Output exactly the lines of the listing below that run from the line with "1200x801 pixels." through the line with "the 12.05 arrival". No pictures.

■ **Supplied material**
════════
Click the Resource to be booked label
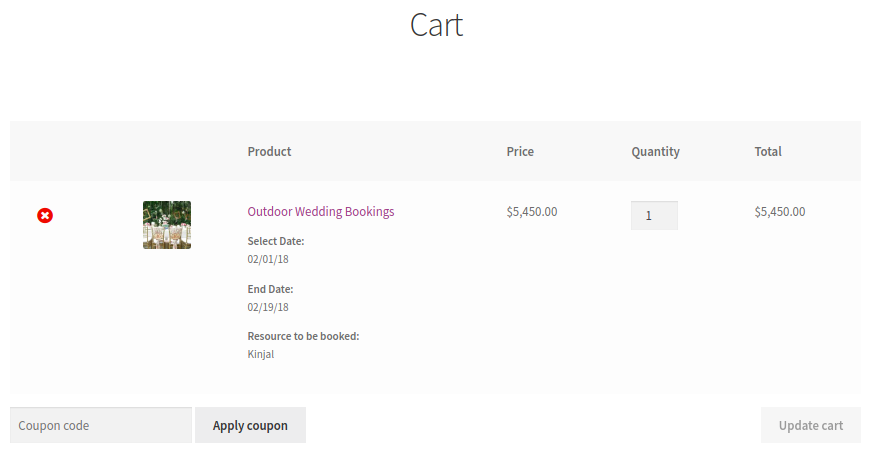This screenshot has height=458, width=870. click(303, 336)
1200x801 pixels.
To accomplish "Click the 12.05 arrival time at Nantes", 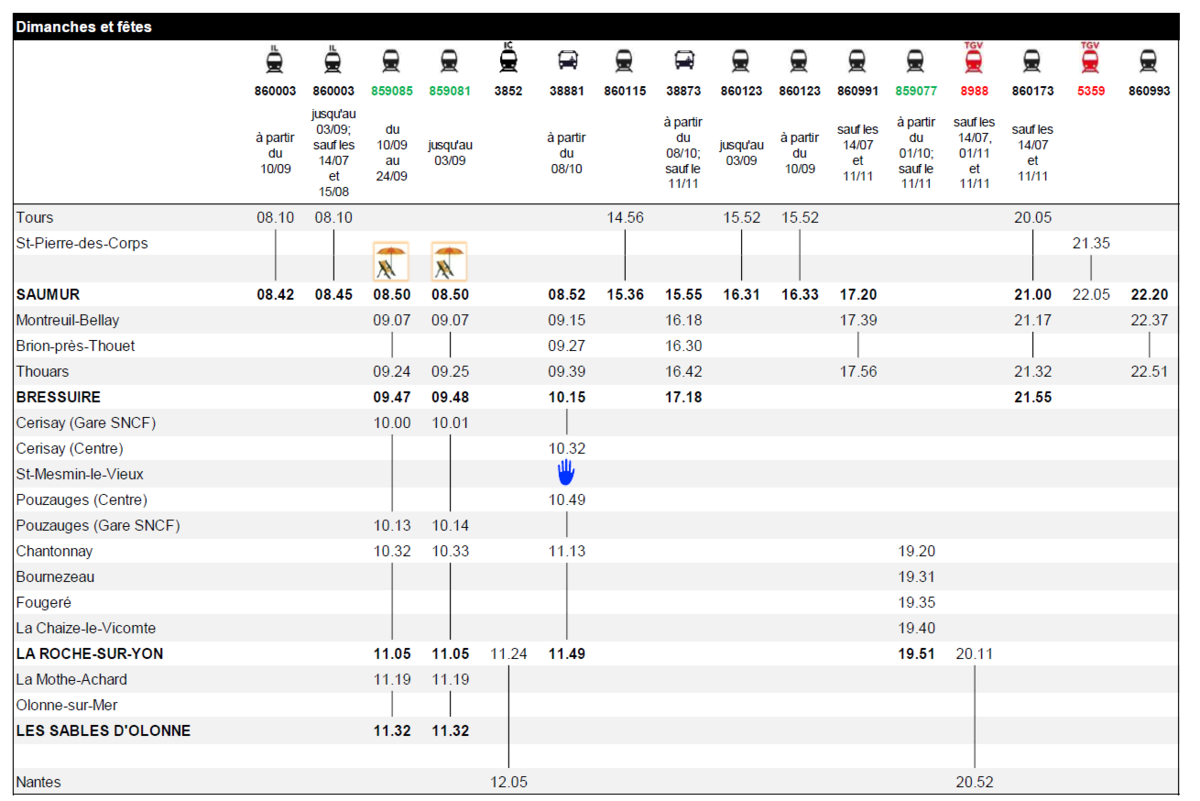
════════
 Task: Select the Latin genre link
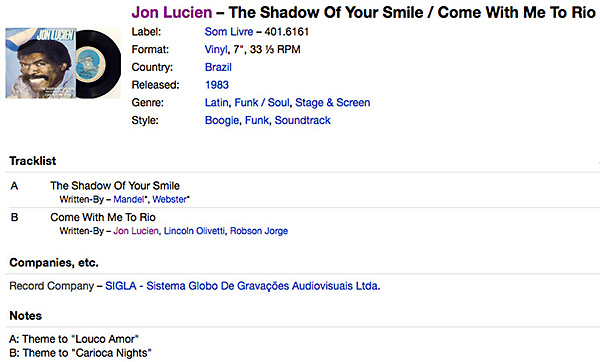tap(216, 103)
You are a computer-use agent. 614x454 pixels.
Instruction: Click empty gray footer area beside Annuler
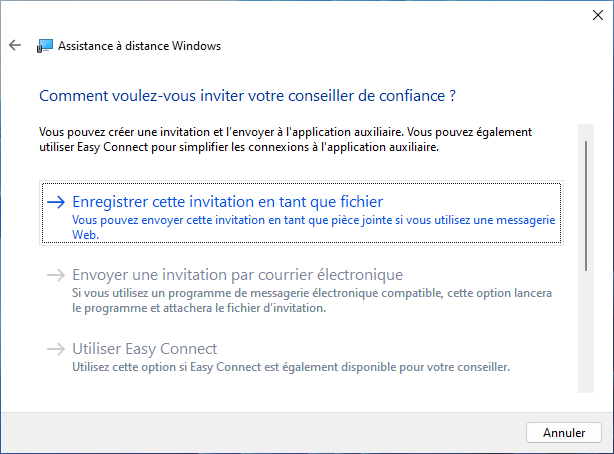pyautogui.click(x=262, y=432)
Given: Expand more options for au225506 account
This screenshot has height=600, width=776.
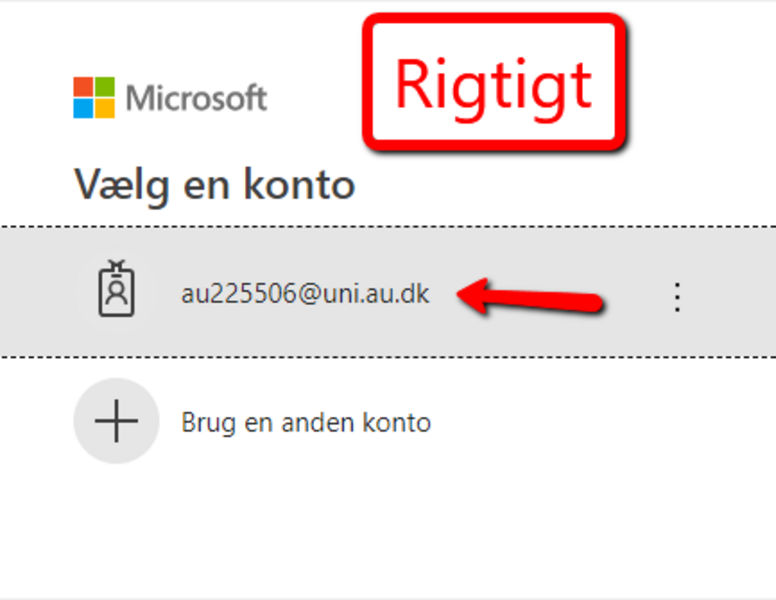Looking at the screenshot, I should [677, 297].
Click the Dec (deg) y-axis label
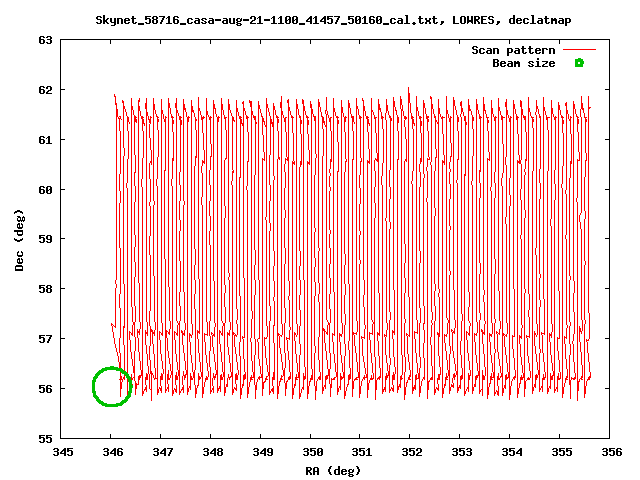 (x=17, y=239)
════════
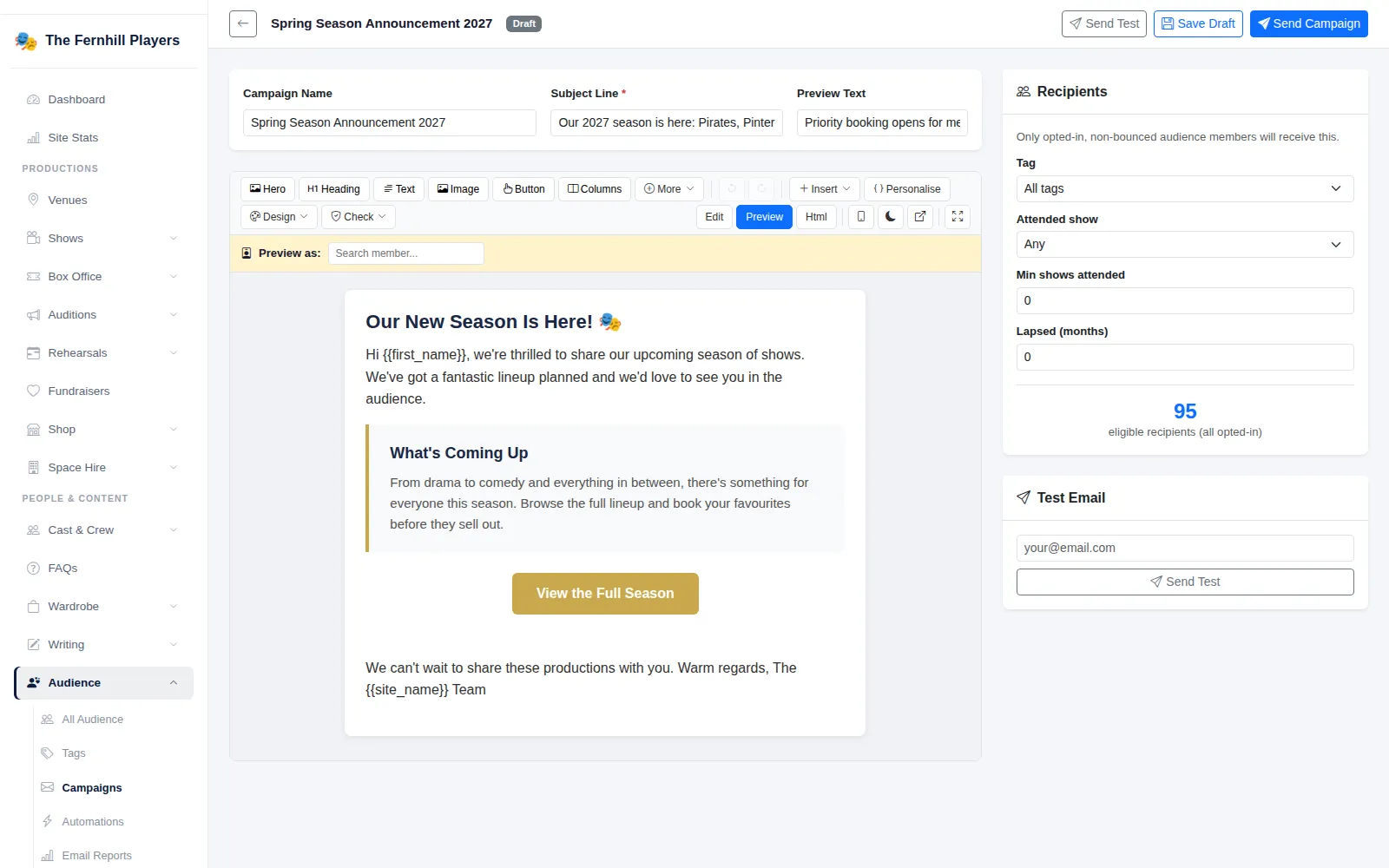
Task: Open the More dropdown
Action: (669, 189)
════════
■ **Solution to the exercise**
1200x801 pixels.
To accomplish "Click the 12.05 arrival time at Nantes", 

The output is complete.